>>>

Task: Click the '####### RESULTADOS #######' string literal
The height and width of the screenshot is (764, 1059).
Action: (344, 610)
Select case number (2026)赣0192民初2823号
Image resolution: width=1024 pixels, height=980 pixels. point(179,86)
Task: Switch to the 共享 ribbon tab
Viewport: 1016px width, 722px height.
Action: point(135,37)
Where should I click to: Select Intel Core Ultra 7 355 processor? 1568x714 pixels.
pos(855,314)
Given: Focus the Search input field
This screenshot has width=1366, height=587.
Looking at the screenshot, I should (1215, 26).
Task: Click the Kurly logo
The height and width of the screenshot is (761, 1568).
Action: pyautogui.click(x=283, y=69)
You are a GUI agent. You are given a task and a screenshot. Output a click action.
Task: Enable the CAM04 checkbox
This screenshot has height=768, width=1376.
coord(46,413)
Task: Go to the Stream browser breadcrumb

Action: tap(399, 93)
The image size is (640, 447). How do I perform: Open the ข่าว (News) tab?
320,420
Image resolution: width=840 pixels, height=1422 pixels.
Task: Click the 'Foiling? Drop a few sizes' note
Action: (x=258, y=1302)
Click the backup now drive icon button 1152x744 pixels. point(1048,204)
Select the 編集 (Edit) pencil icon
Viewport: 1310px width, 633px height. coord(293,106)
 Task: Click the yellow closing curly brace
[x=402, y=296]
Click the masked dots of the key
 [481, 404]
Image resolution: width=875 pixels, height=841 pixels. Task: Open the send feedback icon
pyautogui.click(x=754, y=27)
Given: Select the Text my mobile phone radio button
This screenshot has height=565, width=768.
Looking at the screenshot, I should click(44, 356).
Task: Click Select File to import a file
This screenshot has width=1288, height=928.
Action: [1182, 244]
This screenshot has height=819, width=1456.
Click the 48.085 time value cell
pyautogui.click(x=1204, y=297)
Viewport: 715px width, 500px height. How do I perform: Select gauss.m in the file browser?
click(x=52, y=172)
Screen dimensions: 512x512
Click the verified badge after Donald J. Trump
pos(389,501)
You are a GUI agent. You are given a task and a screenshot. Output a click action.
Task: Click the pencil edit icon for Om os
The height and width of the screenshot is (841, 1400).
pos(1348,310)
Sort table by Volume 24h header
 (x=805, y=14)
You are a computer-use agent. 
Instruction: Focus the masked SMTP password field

<<<

YOUR GOAL
Your reply should consist of a single number, the count of lines in the records above that contain the string "button".

FINISHED EXERCISE
2